#### [Source text]
— Start —
Multi-core mania has definitely hit the embedded networking market, but as the dust begins to settle it has become clear that many important architectural details need to be examined closely before decisions are made about how to partition applications across multiple cores.
The multi-core processors used today for networking equipment commonly target enterprise-level access routers, but the ones being marketed today offer much more than just layer-2 and layer-3 routing. Many higher-layer services, such as layers 4 through 7, are being added by networking companies trying to differentiate their products while absorbing into their equipment some of the specialized appliances that have been added to networks in the past, thus reducing the operating expenses incurred by diversified networking solutions. Many of the systems currently on the market are running their control and data planes, as well as all additional services, on single-core processors. However, single-cores are hitting a frequency ceiling set by system power budgets, a problem that simply can't be solved by transistor technology. Thus, the need for more performance and more widely differentiated services in next-generation systems makes these systems ideal candidates for multi-core devices, offering a way for system vendors to increase system performance and add new services while staying within the power budgets so often driven by system locations and end-users' pocketbooks. Multi-core processors offer outstanding performance per watt by simply dialing back core frequencies to use less aggressive transistor technology, thus saving die area and reducing static and dynamic power consumption.
Partitioning the control and data planes across multiple cores
Thus, when designing a complete solution, one of the first application decisions that must be made is how to partition the control plane, data plane, and services across multiple cores. Multi-core devices exist that have cores ranging from 600 MHz to 2 GHz in numbers ranging from 2 cores to 16; and some niche processors opt for even higher numbers. It must be determined whether a given application's control plane can run on more than one core, and, if so, how many cores are needed to provide the necessary control plane performance. If the control plane is so multi-core-unfriendly as to be unable to run on more than one core, the speed of the cores will be determined by the level of performance needed by the application's control plane, a criterion that quickly eliminates some of the lower-speed multi-core processors. Furthermore, if the control plane software is able to be spread across multiple cores, can it do so without an underlying OS abstracting the number of cores from the application itself? Because many control plane tasks cannot be spread across multiple cores running in Asymmetric Multiprocessing (AMP mode), this abstraction is usually done by a Symmetric Multiprocessing (SMP)-capable operating system. However, it has been demonstrated that the performance gain when more than two cores are used is less than compelling: valuable CPU cycles are wasted just for SMP coordination tasks, and inefficiency worsens as the number of cores increases. Many times control plane processing needs can push an application into a multi-core device with higher-speed cores, allowing the control plane to stay on a single core, or (at most) on two cores, while meeting the performance requirements of the application's control plane.
— End —
#### [Data extract]
— Start —
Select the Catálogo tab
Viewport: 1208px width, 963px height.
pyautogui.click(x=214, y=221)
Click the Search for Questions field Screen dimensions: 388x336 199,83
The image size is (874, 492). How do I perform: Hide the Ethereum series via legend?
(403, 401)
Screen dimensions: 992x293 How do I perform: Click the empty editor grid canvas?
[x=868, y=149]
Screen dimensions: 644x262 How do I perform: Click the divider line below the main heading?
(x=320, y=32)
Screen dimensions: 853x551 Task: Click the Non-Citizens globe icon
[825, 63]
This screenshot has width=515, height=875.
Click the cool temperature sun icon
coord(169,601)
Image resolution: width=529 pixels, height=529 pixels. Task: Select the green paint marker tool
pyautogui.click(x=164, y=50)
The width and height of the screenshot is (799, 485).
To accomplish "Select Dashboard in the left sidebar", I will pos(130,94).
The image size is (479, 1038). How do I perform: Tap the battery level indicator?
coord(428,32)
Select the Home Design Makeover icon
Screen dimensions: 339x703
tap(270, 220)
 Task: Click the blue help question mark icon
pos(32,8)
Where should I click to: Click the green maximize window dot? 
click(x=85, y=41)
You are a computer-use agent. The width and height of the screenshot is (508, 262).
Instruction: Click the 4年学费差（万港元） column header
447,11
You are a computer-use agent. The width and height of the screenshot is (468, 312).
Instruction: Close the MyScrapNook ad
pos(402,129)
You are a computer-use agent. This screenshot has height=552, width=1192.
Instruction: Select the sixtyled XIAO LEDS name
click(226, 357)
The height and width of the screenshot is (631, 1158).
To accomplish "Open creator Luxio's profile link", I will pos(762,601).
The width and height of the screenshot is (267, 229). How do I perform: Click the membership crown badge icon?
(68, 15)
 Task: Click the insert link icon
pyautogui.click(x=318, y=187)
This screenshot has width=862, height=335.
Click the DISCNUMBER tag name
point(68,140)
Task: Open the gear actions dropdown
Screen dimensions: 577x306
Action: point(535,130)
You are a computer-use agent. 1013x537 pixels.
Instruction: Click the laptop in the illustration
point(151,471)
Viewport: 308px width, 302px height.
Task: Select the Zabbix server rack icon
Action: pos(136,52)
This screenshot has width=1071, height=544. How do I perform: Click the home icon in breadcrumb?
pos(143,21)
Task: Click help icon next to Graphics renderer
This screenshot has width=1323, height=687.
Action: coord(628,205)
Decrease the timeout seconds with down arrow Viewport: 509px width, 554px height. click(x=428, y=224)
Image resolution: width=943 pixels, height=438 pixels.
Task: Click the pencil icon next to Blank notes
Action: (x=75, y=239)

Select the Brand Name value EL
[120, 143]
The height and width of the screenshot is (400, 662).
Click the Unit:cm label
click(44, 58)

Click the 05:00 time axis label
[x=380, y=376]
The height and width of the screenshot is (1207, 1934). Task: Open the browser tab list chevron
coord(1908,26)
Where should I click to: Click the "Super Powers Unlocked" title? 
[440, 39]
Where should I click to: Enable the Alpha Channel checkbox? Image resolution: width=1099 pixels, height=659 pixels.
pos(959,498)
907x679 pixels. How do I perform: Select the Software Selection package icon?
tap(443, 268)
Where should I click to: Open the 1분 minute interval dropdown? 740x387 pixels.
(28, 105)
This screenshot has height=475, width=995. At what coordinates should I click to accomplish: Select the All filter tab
— End —
#### [Exercise tasks]
1 - Answer these questions from the article on partitioning networking applications across multi-core processors:
(a) What core speed range do the multi-core devices mentioned in the article span?
(b) What sets the frequency ceiling that single-core processors are hitting?
(c) What kind of operating system usually abstracts the number of cores from the control plane application?
2 - Write the next part of the article on partitioning networking applications across multi-core processors, picking up after its final sentence.

#### [Answers to the exercise]
1 -
(a) From 600 MHz to 2 GHz.
(b) System power budgets.
(c) A Symmetric Multiprocessing (SMP)-capable operating system.

2 -
 |
|
Partitioning software for an access router on a multi-core processor exhibit flexibility for an application supporting both control and data plane code on the same device.
|
The data plane's code is packet-processing code and is much easier to run on multiple cores operating in parallel. This code can be more easily partitioned across multiple cores, because packets can be processed in parallel as multiple cores run identical instances of the packet-processing data path code. Two primary usage models exist for processing packets across multiple cores. In one model, strict flow affinity is used to ensure limited or even zero synchronization between cores that are handling packets having no direct relation to each other, and thus no shared state. This scheme requires a fairly low level of determination in order to be able to use multiple cores at the same time, as well as a preprocessor to do the math. In the second model, a simpler scheduling algorithm is used, which means that more than one core can be processing packets on the same flow at the same time. Packet ordering and locking of shared data structures must be handled at either the hardware or the software level to ensure that packet ordering is preserved and that the shared context is being updated at least atomically (and sometimes in the correct order as well). Because waiting on shared data structures can create idle core cycles, optimizing this code (and also some types of hardware offloads) can help minimize the performance loss when updating shared data structures. Targeted hardware offload of order restoration can also free up core cycles by allowing the core to move to the next packet while the hardware maintains the ordered queue.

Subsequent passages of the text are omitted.